INDICATIONS FOR SURGERY:
The patient has history of bladder
cancer, for which he underwent a cystectomy with placement of an
ileal conduit. The patient developed a stricture in the right
ureteroileal conduit anastomosis with resulting hydronephrosis. He
had a nephrostomy too earlier in the day from
Interventional Radiology placed a nephroureteral catheter with 2
wires going through it into his conduit through the stricture. He
comes in for stricture dilation or incision.

DESCRIPTION OF OPERATION:
The patient was identified in waiting area, and brought into the
room. Preoperative antibiotics were provided. The patient received
Ancef and Levaquin prior to his nephrostomy tube manipulation. I
gave him another dose of gentamicin. After general anesthesia was
administered, the patient was placed in the supine position. His
ileal conduit bag was removed. The patient was prepped around his
conduit and around the right flank exposing the nephroureteral
catheter with 2 wires in it. After the whole area was prepped and
draped in a standard sterile fashion, time-out was performed.
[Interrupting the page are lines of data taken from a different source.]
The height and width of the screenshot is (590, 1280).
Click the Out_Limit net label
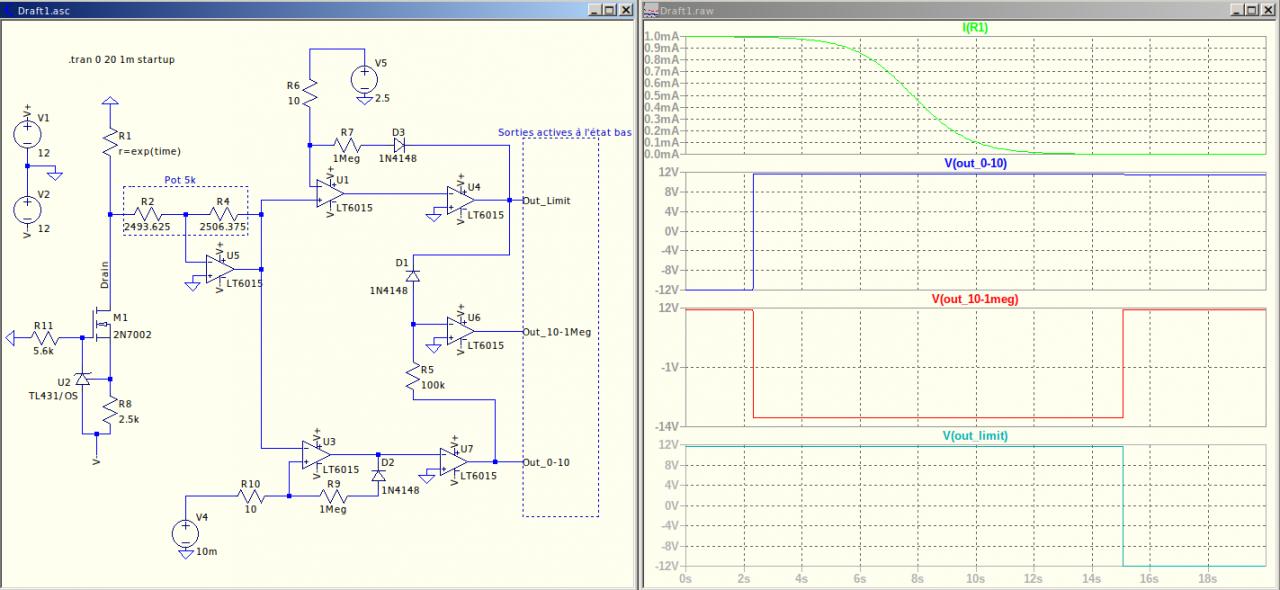pyautogui.click(x=546, y=201)
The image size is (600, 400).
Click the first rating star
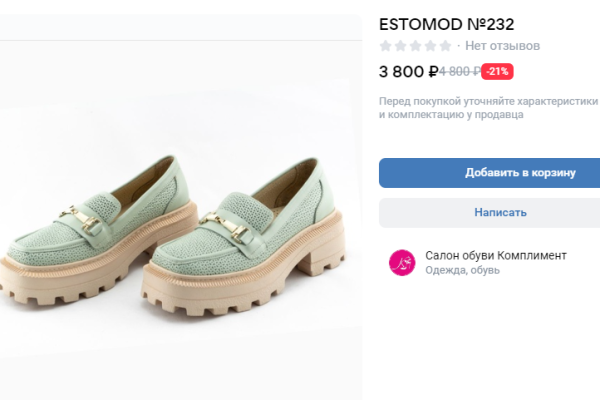click(x=386, y=46)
Consent and laterality were verified. First, I put a flexible
cystoscope through the patient's ileal conduit, where I saw the 2
wires in view of the flexible grasper to pull them out of his ileal
conduit and secured them to the drape. One was a Super Stiff
Amplatz. The other one was a softer centralized wire. Next, I
passed the cystoscope back into the conduit, which formed an acute
angle. I was not able to manipulate the cystoscope to the level of
the ureteral anastomosis. I then passed a flexible ureteroscope
over one of the wires to the level of the ureteroileal anastomosis.
The proximal ureter was opacified by injecting contrast to the
patient's nephroureteral stent where the stricture was noted to be
approximately 1.5 cm in length. I repeatedly attempted to pass the
ureteroscope, but could not traverse the strictured area. I then
removed it and tried to pass a 4 cm x 5 mm balloon dilator over the
wire in order to dilate the stricture, but again I was not
successful in passing the balloon dilator sheath through the
stricture.

I then attempted the procedure percutaneously. The
patient had a 9-French nephroureteral catheter. I removed it before
which I opacified the collecting system. The renal pelvis was
clearly seen without any extravasation. Next, I passed a 10/12
ureteral access sheath over the Stiff Wire under fluoroscopic
guidance down the ureter which also dilated the tract.
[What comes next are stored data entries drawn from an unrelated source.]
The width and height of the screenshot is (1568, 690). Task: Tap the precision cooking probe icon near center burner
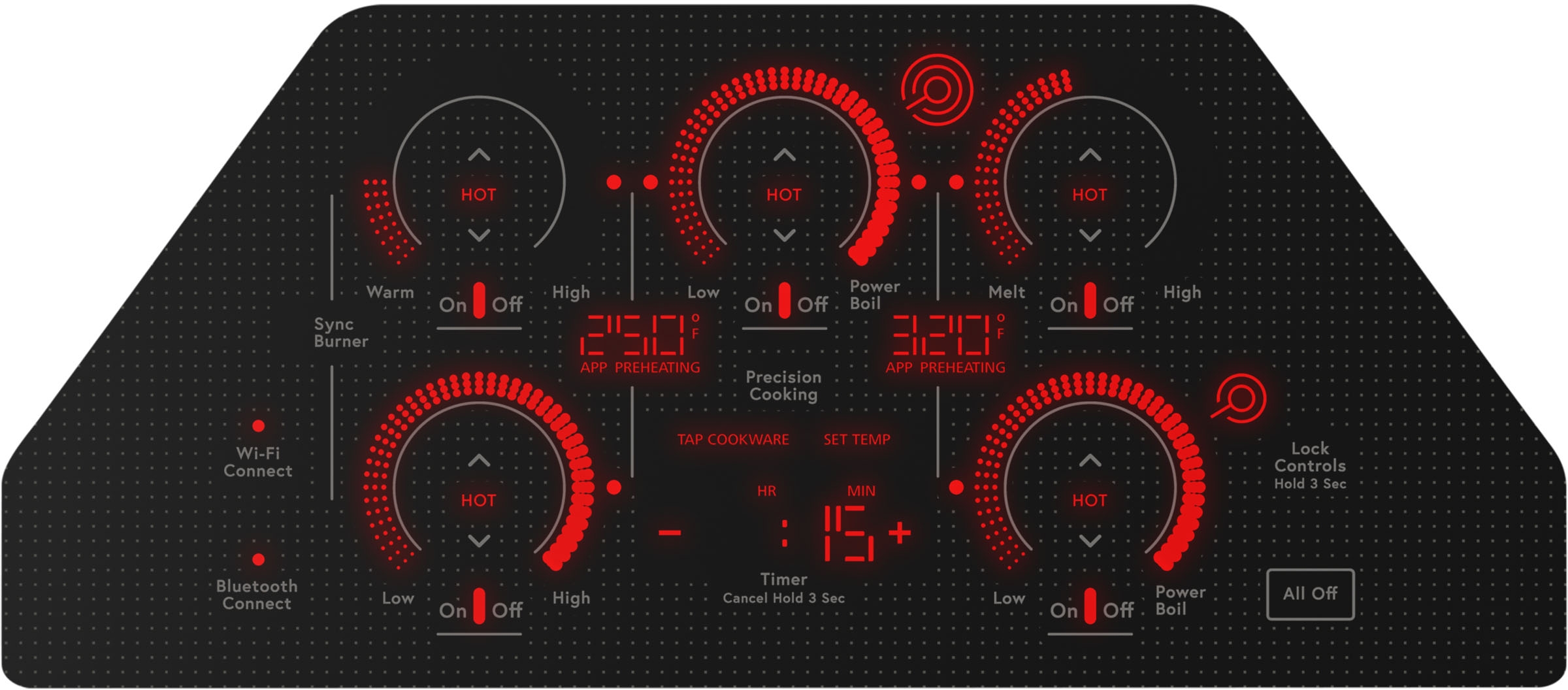pos(936,90)
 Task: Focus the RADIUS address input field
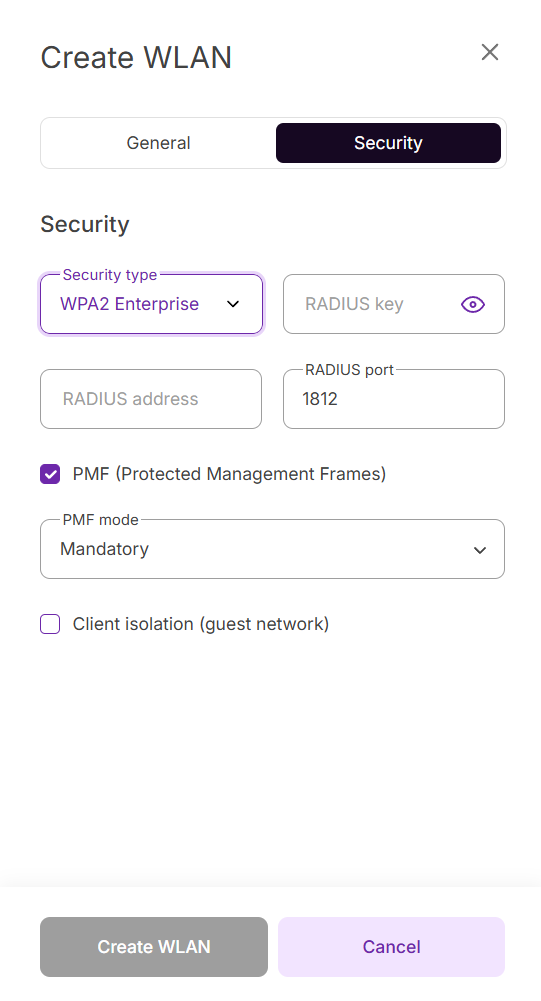151,399
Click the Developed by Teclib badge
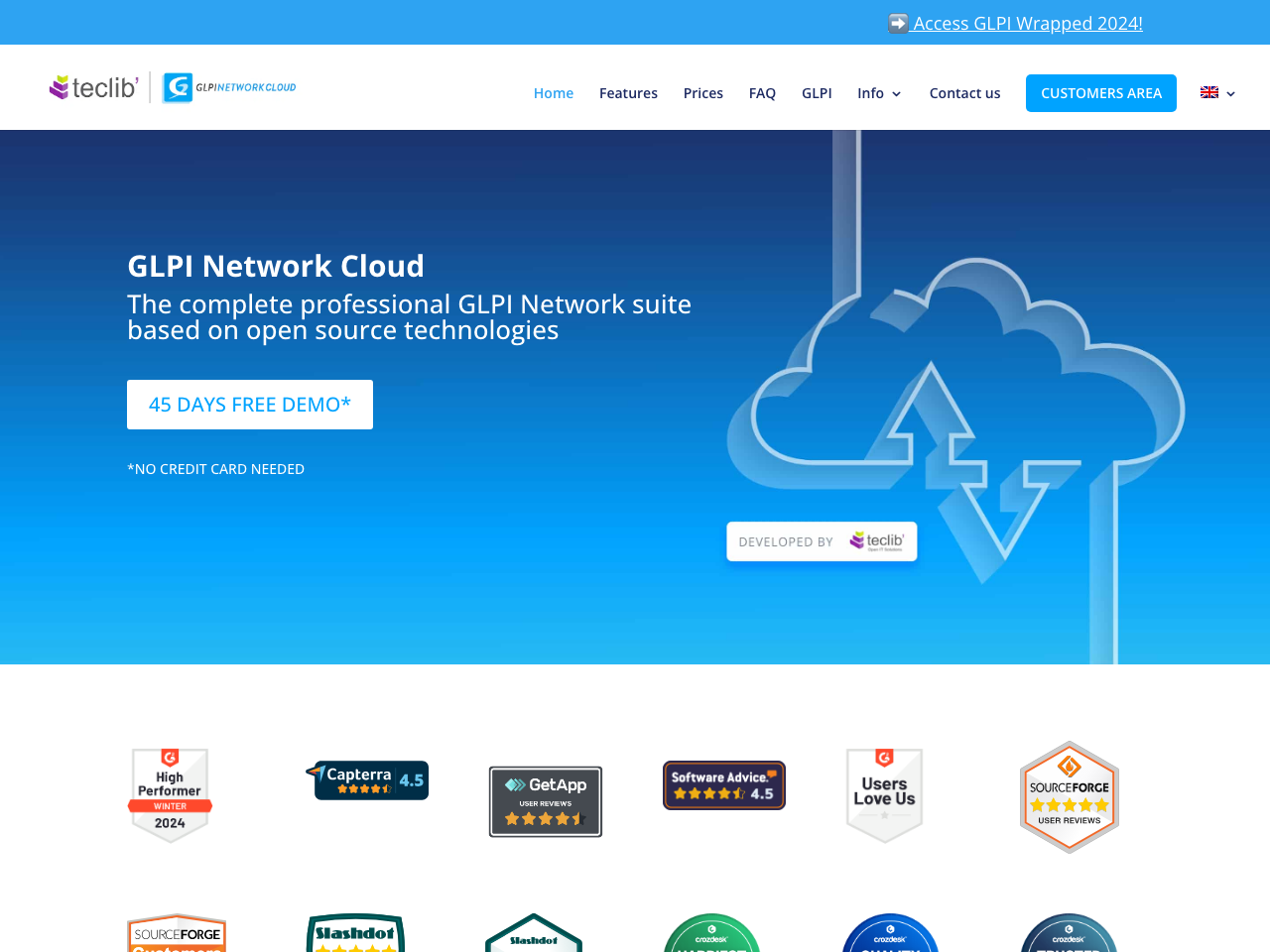This screenshot has height=952, width=1270. (822, 540)
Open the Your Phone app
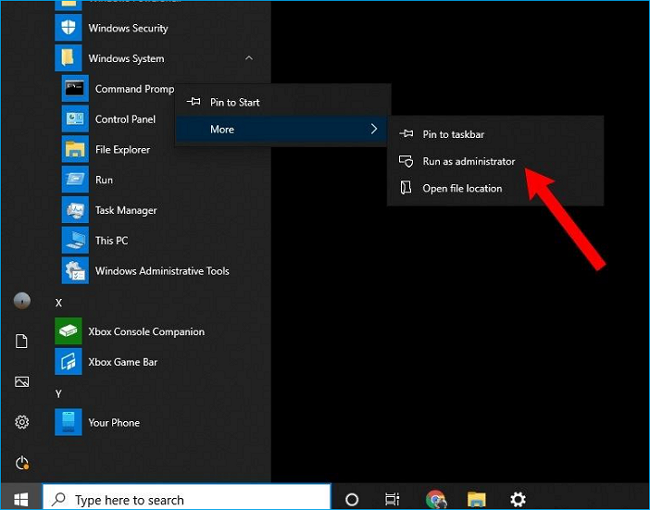The width and height of the screenshot is (650, 510). click(113, 423)
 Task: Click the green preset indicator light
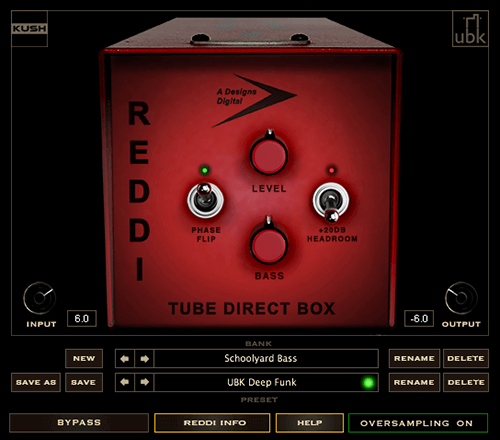coord(368,382)
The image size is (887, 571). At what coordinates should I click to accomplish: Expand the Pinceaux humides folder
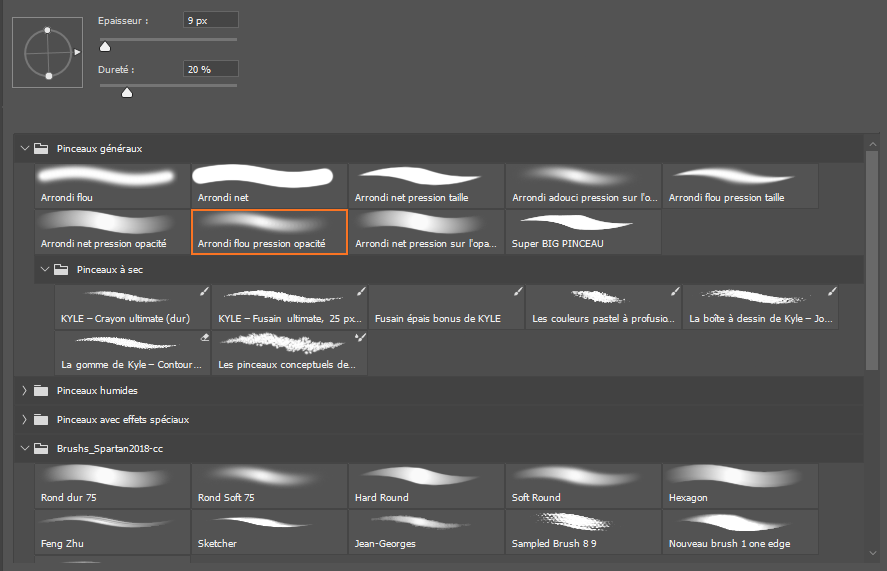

I was able to pass the ureteral access
sheath into the distal ureter. The inner guide was then removed,
and first I passed a ureteroscope over the wire, but due to the
floppy nature of the ureter, the mobility with the scope was very
limited. I therefore decided to remove the wire, which I did,
gaining a little bit more mobility with ureteroscope, but still the
ureteroscope could not traverse the area of the stricture. I then
removed it. I tried to pass another wire through the stricture, but
was not successful and removed bluntly. I therefore removed the
ureteral access sheath. At this time, I attempted to pass the 4 cm
balloon dilator subcutaneously over my remaining wire. Again, I
could not traverse the stricture due to the tight nature. At this
point, I obtained an 8.5 nephroureterostomy stent. I passed it over
my remaining safety wire, and I was at this time able to pass it
through the stricture and actually out through the conduit stoma. I
positioned the proximal opening of the nephroureterostomy at the
level of the renal pelvis. The distal curl was then coiled outside
of the ostomy and inner guiding wire was removed. A nephrostogram
was performed, confirming good position of the coil and the openings
at the level of the renal pelvis and distally I then secured the
percutaneous portion to the skin with a clip, the end was capped.
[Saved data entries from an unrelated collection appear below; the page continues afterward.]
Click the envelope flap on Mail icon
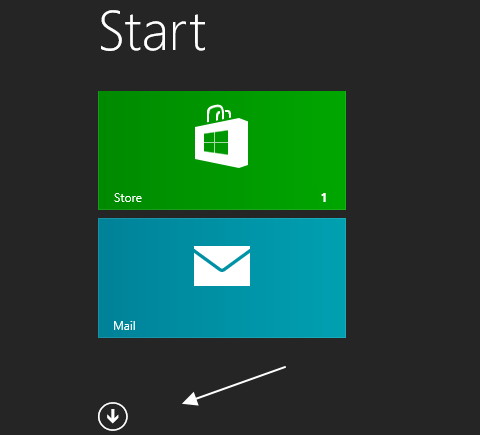This screenshot has width=480, height=435. pos(222,258)
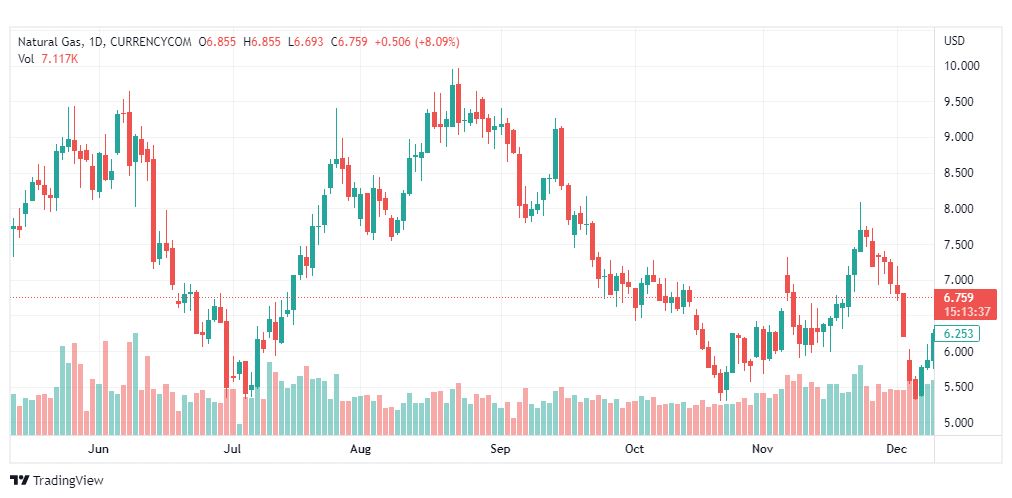Click the Sep label on time axis
Screen dimensions: 1012x498
(x=500, y=449)
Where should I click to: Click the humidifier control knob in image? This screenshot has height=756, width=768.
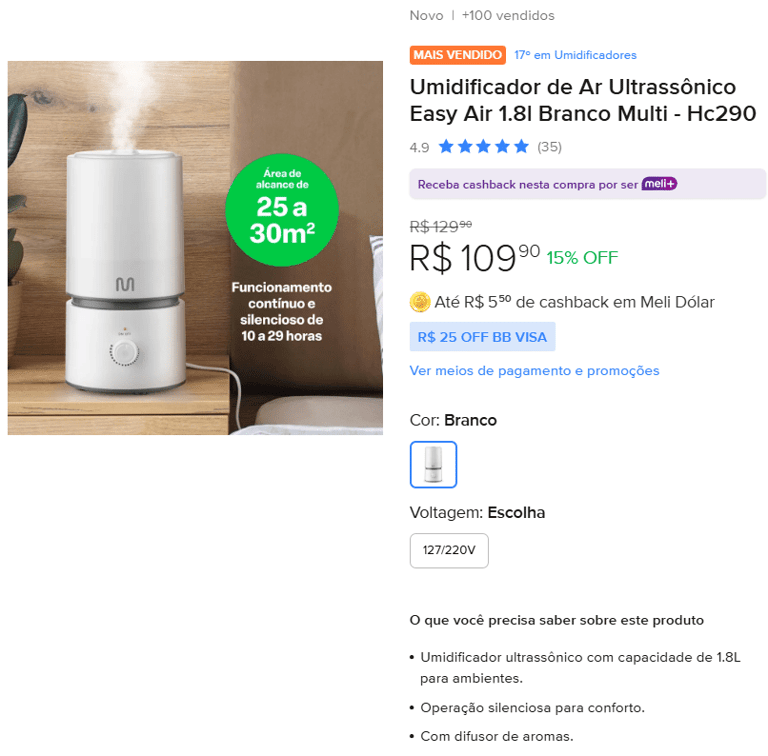(125, 354)
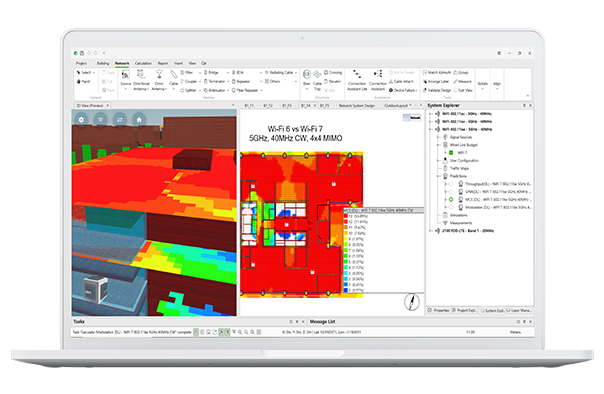The height and width of the screenshot is (394, 604).
Task: Click the red color swatch in MCS legend
Action: (x=346, y=216)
At the distal end, I tied a 0 silk stitch to the coil. Dressing was
applied over the patient's flank and a new ostomy bag was secured
with the coil and string protruding into it. The patient tolerated
the procedure well and was sent to the recovery room in stable
condition. I will allow the nephroureteral stent to dilate the
stricture passively at this point.

So far, the best I have been able to come up with is 50693, but it's been suggested that an additional code (perhaps 52000) is warranted. Any help would be appreciated. Thanks in advance.